Maximilian watched from beside her, amused, occasionally brushing snow off her shoulder or tucking a loose strand of hair behind her ear while she spoke.
He made his own calls too, quieter, more composed—but the warmth in his voice didn’t go unnoticed.
Catherine spoke to Eileen.
To Amelia.
There was happiness there—real, unfiltered—but beneath it, something quieter lingered. Something unspoken. Still, Catherine chose not to dwell on it. Not today.
Today was hers.
The day stretched on like that, filled with laughter, teasing, overlapping voices, and the kind of joy that felt almost too full to hold.

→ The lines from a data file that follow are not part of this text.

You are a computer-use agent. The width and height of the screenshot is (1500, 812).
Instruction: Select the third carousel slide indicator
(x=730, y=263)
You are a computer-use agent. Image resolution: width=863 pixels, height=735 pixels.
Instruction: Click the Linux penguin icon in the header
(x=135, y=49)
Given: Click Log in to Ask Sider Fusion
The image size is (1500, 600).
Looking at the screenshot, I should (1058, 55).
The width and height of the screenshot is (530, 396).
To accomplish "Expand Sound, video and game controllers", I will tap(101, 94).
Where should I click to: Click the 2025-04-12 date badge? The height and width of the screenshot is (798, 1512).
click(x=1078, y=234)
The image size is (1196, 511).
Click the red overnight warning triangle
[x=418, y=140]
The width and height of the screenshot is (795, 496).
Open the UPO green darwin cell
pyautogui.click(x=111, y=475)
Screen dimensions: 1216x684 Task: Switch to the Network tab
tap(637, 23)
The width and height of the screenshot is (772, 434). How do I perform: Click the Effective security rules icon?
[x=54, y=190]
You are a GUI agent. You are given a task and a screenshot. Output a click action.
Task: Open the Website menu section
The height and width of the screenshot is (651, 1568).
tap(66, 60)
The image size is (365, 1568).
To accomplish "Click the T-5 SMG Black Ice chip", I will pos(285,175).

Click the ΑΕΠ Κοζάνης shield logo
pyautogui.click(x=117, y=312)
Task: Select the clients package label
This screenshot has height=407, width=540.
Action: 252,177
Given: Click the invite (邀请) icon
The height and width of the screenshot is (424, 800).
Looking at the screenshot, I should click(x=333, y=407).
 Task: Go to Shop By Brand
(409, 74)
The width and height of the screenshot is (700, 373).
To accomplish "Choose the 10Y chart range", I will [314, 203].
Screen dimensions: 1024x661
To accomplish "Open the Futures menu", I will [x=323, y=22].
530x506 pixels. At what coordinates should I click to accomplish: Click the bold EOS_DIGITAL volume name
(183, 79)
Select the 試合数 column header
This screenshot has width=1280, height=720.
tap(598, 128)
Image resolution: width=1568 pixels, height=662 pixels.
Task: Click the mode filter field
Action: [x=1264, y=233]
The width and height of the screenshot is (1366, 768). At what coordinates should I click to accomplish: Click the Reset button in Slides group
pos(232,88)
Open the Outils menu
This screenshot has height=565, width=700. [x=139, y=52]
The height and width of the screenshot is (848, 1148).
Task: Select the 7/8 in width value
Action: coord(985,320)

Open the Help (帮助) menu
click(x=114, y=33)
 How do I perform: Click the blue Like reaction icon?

Far away from that warmth—
Fitzgerald Rathbourne sat alone, the glow of his laptop casting sharp shadows across his face.
A new email blinked open.
[Want to earn some money?]
He tapped his fingers lightly against the desk, eyes scanning the sender.
Dorian Blackwood.
A slow smile crept onto his lips.
After a moment, he typed.
{Sure}
The message sent with a soft click.
Fitzgerald leaned back in his chair, his gaze drifting upward to the ceiling, his expression unreadable, thoughtful—calculating.
"Preston..." he murmured, almost lazily.
His smile sharpened.
"Meet you soon."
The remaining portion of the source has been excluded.